> _EXERCISE_
Could every entry be set down once more, exactly as given?

> _GIVEN RECORDS_
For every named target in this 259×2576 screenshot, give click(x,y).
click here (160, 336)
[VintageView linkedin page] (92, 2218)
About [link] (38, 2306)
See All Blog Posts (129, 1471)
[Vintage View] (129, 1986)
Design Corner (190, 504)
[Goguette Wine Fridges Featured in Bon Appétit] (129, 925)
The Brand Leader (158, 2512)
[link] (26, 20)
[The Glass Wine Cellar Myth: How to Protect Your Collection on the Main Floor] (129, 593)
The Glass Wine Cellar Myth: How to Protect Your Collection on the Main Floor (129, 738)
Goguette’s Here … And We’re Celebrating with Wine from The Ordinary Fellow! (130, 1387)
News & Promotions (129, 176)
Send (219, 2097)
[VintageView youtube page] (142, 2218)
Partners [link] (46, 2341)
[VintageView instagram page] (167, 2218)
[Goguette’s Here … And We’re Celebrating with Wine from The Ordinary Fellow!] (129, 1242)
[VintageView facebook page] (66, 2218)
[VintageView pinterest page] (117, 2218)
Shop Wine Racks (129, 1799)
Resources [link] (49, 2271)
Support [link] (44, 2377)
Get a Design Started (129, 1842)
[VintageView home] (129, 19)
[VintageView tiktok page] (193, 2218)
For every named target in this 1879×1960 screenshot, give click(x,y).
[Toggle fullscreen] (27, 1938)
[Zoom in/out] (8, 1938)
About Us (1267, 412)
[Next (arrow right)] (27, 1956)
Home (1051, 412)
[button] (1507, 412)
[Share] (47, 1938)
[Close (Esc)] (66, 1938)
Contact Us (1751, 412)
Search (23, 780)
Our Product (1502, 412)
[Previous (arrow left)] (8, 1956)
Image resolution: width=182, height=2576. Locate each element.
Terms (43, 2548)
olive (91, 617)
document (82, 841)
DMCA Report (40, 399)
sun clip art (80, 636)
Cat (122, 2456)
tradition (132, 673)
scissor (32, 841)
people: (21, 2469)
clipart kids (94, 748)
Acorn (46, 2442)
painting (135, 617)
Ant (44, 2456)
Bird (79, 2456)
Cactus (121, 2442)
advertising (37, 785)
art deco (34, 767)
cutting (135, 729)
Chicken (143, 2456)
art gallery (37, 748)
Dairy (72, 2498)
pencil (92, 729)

> _RESPONSE AREA_
For every named target in this 259×2576 screenshot, give click(x,y).
click here (160, 336)
[VintageView linkedin page] (92, 2218)
About [link] (38, 2306)
See All Blog Posts (129, 1471)
[Vintage View] (129, 1986)
Design Corner (190, 504)
[Goguette Wine Fridges Featured in Bon Appétit] (129, 925)
The Brand Leader (158, 2512)
[link] (26, 20)
[The Glass Wine Cellar Myth: How to Protect Your Collection on the Main Floor] (129, 593)
The Glass Wine Cellar Myth: How to Protect Your Collection on the Main Floor (129, 738)
Goguette’s Here … And We’re Celebrating with Wine from The Ordinary Fellow! (130, 1387)
News & Promotions (129, 176)
Send (219, 2097)
[VintageView youtube page] (142, 2218)
Partners [link] (46, 2341)
[VintageView instagram page] (167, 2218)
[Goguette’s Here … And We’re Celebrating with Wine from The Ordinary Fellow!] (129, 1242)
[VintageView facebook page] (66, 2218)
[VintageView pinterest page] (117, 2218)
Shop Wine Racks (129, 1799)
Resources [link] (49, 2271)
Support [link] (44, 2377)
Get a Design Started (129, 1842)
[VintageView home] (129, 19)
[VintageView tiktok page] (193, 2218)
For every named target in this 1879×1960 screenshot, give click(x,y).
[Toggle fullscreen] (27, 1938)
[Zoom in/out] (8, 1938)
About Us (1267, 412)
[Next (arrow right)] (27, 1956)
Home (1051, 412)
[button] (1507, 412)
[Share] (47, 1938)
[Close (Esc)] (66, 1938)
Contact Us (1751, 412)
Search (23, 780)
Our Product (1502, 412)
[Previous (arrow left)] (8, 1956)
Image resolution: width=182, height=2576. Locate each element.
Terms (43, 2548)
olive (91, 617)
document (82, 841)
DMCA Report (40, 399)
sun clip art (80, 636)
Cat (122, 2456)
tradition (132, 673)
scissor (32, 841)
people: (21, 2469)
clipart kids (94, 748)
Acorn (46, 2442)
painting (135, 617)
Ant (44, 2456)
Bird (79, 2456)
Cactus (121, 2442)
advertising (37, 785)
art deco (34, 767)
cutting (135, 729)
Chicken (143, 2456)
art gallery (37, 748)
Dairy (72, 2498)
pencil (92, 729)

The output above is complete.